→ **OBJECTIVE**: In the records below, swap "How do I perform" for "How can I carry out" and leave everything else unchanged.
>> BEGIN
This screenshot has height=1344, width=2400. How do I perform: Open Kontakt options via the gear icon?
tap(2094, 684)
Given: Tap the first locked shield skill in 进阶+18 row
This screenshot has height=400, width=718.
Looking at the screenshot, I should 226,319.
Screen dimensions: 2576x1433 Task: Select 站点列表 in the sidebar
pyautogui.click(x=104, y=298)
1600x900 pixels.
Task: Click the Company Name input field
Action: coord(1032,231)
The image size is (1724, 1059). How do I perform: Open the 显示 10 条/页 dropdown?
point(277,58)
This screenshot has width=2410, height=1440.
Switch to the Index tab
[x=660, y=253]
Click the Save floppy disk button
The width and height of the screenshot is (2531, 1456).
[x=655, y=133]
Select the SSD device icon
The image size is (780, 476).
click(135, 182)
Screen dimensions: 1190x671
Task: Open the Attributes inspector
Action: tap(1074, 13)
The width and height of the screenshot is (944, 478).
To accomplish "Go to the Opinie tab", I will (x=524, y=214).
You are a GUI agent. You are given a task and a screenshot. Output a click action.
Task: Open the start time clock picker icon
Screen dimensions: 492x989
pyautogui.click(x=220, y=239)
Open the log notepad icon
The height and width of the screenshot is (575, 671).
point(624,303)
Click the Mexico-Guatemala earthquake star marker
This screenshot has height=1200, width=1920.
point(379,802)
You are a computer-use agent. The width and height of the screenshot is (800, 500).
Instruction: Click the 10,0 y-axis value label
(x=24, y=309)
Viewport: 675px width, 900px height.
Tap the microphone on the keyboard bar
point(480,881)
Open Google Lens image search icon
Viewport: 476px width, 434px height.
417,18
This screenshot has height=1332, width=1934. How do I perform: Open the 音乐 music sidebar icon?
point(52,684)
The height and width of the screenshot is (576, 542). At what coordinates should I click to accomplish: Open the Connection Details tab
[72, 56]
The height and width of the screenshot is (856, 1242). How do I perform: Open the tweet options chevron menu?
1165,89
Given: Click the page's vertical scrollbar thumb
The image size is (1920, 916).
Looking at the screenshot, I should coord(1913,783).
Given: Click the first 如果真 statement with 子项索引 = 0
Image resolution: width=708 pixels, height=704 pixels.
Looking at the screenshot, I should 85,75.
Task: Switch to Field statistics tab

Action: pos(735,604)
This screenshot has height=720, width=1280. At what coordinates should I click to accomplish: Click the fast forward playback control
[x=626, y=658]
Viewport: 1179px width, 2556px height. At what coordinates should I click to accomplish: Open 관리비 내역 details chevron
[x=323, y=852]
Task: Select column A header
>> END
→ **EXERCISE RESULT**:
This screenshot has height=1344, width=2400. How can I carry out: Open Kontakt options via the gear icon?
tap(2094, 684)
Given: Tap the first locked shield skill in 进阶+18 row
This screenshot has height=400, width=718.
Looking at the screenshot, I should 226,319.
Screen dimensions: 2576x1433 Task: Select 站点列表 in the sidebar
pyautogui.click(x=104, y=298)
1600x900 pixels.
Task: Click the Company Name input field
Action: coord(1032,231)
The image size is (1724, 1059). How can I carry out: Open the 显示 10 条/页 dropdown?
point(277,58)
This screenshot has width=2410, height=1440.
Switch to the Index tab
[x=660, y=253]
Click the Save floppy disk button
The width and height of the screenshot is (2531, 1456).
[x=655, y=133]
Select the SSD device icon
The image size is (780, 476).
click(135, 182)
Screen dimensions: 1190x671
Task: Open the Attributes inspector
Action: tap(1074, 13)
The width and height of the screenshot is (944, 478).
To accomplish "Go to the Opinie tab", I will (x=524, y=214).
You are a GUI agent. You are given a task and a screenshot. Output a click action.
Task: Open the start time clock picker icon
Screen dimensions: 492x989
pyautogui.click(x=220, y=239)
Open the log notepad icon
The height and width of the screenshot is (575, 671).
point(624,303)
Click the Mexico-Guatemala earthquake star marker
This screenshot has height=1200, width=1920.
point(379,802)
You are a computer-use agent. The width and height of the screenshot is (800, 500).
Instruction: Click the 10,0 y-axis value label
(x=24, y=309)
Viewport: 675px width, 900px height.
Tap the microphone on the keyboard bar
point(480,881)
Open Google Lens image search icon
Viewport: 476px width, 434px height.
417,18
This screenshot has height=1332, width=1934. How can I carry out: Open the 音乐 music sidebar icon?
point(52,684)
The height and width of the screenshot is (576, 542). At what coordinates should I click to accomplish: Open the Connection Details tab
[72, 56]
The height and width of the screenshot is (856, 1242). How can I carry out: Open the tweet options chevron menu?
1165,89
Given: Click the page's vertical scrollbar thumb
The image size is (1920, 916).
Looking at the screenshot, I should coord(1913,783).
Given: Click the first 如果真 statement with 子项索引 = 0
Image resolution: width=708 pixels, height=704 pixels.
Looking at the screenshot, I should 85,75.
Task: Switch to Field statistics tab

Action: pos(735,604)
This screenshot has height=720, width=1280. At what coordinates should I click to accomplish: Click the fast forward playback control
[x=626, y=658]
Viewport: 1179px width, 2556px height. At what coordinates should I click to accomplish: Open 관리비 내역 details chevron
[x=323, y=852]
Task: Select column A header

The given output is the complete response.